- Revenue of $853.8
million
- Adjusted EBITDA of $106.1
million, improved sequentially
- Net loss of $(9.1) million
for third quarter was a result of increased tax expense due to a
delay in the passage of anticipated tax legislation
- Income before taxes of $0.5
million for third quarter
- EBITDA for 3Q15 over 3Q14 comparable when adjusted for
Foreign Exchange (FX) rates
- Debt reduction continuing with total debt reduced by
$75.8 million year to date
- Operating Initiatives taking hold:
- Segment margins stable to improving
- Working capital improving
- Operating cost and efficiency improvement
- De-leveraging in line with plan
IRVING, Texas, Nov. 12 , 2015 /PRNewswire/ -- Darling
Ingredients Inc. (NYSE: DAR), a global leader in converting edible
and inedible bio-nutrient streams into a wide range of ingredients
and specialty products for customers in the pharmaceutical, food,
pet food, feed, technical, fuel, bioenergy, and fertilizer
industries, today announced financial results for the third quarter
ended October 3, 2015.
For the third quarter of 2015, the Company reported net sales of
$853.8 million, as compared with net
sales of $978.7 million for the third
quarter of 2014. The $124.9 million
decrease in net sales is attributable to lower finished product
prices, primarily in the global competing ingredients prices and
the foreign exchange rate impact of a weaker euro and Canadian
dollar.

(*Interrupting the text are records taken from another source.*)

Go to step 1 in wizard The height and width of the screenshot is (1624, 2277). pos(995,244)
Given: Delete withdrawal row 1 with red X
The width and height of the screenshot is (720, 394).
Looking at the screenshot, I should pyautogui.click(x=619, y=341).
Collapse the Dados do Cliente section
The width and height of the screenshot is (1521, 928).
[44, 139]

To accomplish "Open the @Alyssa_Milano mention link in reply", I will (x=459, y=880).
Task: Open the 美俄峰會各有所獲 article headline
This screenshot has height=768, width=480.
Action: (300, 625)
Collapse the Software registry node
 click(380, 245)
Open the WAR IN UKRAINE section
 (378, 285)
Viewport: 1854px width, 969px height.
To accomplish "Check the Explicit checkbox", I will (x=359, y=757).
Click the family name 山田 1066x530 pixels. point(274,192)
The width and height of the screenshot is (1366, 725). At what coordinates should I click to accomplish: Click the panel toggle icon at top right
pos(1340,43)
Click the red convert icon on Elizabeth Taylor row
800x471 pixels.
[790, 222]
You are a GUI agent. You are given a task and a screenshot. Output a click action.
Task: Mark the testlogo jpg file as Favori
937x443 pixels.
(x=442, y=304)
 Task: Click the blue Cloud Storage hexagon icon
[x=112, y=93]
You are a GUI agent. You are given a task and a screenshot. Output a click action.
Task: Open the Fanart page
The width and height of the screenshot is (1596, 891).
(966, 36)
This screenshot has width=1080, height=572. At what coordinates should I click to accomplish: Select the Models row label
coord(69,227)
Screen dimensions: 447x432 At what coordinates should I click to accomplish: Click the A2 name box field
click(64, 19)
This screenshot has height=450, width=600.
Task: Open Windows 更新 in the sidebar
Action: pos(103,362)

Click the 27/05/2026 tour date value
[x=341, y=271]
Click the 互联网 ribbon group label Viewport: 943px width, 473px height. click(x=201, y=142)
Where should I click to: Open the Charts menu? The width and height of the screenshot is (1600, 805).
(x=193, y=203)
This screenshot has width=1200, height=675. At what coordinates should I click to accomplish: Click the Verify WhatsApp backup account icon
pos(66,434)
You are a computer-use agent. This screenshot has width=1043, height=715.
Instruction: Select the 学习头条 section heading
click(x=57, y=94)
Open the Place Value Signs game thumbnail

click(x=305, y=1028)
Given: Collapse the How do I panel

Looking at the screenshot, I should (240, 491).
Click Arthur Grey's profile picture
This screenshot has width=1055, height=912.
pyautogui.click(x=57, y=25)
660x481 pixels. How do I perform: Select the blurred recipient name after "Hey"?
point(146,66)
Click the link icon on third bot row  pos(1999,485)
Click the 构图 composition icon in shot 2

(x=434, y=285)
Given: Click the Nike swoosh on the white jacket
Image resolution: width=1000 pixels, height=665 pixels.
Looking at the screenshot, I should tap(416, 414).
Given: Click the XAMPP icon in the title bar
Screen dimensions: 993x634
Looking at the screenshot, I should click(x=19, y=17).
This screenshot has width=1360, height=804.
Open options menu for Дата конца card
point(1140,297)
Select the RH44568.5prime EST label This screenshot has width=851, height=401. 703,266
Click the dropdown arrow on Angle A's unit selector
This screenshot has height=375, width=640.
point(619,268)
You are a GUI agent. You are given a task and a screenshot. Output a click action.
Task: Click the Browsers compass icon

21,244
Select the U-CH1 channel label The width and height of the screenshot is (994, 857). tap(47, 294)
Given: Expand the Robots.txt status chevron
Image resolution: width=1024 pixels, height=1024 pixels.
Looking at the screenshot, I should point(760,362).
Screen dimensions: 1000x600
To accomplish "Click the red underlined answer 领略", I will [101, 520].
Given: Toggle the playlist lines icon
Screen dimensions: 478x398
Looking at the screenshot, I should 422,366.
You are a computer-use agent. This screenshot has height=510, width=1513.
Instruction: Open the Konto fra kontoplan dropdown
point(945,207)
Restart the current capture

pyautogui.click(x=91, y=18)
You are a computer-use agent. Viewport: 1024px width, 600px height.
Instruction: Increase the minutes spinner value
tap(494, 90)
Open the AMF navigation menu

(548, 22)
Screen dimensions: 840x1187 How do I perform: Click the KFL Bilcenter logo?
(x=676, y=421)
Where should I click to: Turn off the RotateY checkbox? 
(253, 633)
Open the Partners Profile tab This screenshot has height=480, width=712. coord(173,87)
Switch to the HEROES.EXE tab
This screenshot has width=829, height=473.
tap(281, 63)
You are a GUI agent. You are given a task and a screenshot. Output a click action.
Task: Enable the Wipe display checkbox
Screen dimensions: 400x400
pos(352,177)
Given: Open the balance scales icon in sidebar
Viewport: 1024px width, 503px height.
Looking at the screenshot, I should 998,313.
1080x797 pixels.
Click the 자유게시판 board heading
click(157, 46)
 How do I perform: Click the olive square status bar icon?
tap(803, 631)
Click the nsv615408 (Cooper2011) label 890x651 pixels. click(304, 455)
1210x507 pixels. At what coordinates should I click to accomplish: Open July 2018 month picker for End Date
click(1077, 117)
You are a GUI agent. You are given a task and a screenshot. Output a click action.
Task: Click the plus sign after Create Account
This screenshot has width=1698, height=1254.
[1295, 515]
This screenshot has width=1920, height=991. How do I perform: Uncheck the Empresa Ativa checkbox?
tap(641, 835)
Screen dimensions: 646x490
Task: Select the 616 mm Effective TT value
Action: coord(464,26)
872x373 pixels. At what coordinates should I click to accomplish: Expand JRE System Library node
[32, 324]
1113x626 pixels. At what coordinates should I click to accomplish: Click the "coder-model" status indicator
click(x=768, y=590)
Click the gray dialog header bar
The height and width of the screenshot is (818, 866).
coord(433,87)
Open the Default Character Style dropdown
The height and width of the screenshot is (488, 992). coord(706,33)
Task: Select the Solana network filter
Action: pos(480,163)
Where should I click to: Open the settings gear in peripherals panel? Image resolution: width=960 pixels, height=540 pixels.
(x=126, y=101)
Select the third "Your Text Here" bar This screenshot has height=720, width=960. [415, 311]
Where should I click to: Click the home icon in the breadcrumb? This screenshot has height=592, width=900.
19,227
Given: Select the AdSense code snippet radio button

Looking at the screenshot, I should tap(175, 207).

Overall, global raw material volumes were stronger year
over year.
Net loss attributable to Darling for the three months ended
October 3, 2015, was $(9.1) million, or $(0.06) per diluted share, compared to a net
income of $14.3 million, or
$0.09 per diluted share, in the three
months ended September 27, 2014. This
decrease is attributable to the impact of foreign exchange rates as
a function of the strengthening U.S. dollar as compared mainly to
the euro and Canadian dollar and the impact of tax expense, which
includes discrete items that do not have a direct relationship with
pre-tax earnings and a deferred tax asset write-down in a foreign
jurisdiction, which were partially offset by improvements in
operations. If extenders legislation is passed this year which is
the same or similar to last year's package including the Biofuel
Tax Credit and the Look-Through Rule, we expect the effective tax
rate for the year to be about the same as last year, which was
16%.
Comments on Third Quarter 2015
"Despite a difficult pricing environment, we continued to
execute in the third quarter on our long term strategy of building
our global platform to create sustainable feed, food and fuel
ingredients for a growing world population. Our Feed segment
continues to perform well, with global rendering recording strong
volumes and predictable earnings. Scheduled plant turnarounds at 3
gelatin factories during the quarter significantly impacted the
Food segment earnings. The Fuel segment delivered as expected but
was down sequentially due to the tough environment in the US
bio-diesel industry. We remain confident that the reinstatement of
the US Tax Extenders will retroactively deliver the blenders tax
credit as expected," said Randall
Stuewe, Darling Ingredients Inc. Chairman and Chief
Executive Officer.
"Operationally, our global team continues to find ways to
improve our cost structure and maintain our margins. Targets for
working capital improvement, operating cost reductions and SG&A
improvement are all being met. From a balance sheet perspective, we
remain focused on delivering and setting the stage for future
growth," concluded Mr. Stuewe.
For the complete press release and full financial results,
please visit the Company's website at http://ir.darlingii.com.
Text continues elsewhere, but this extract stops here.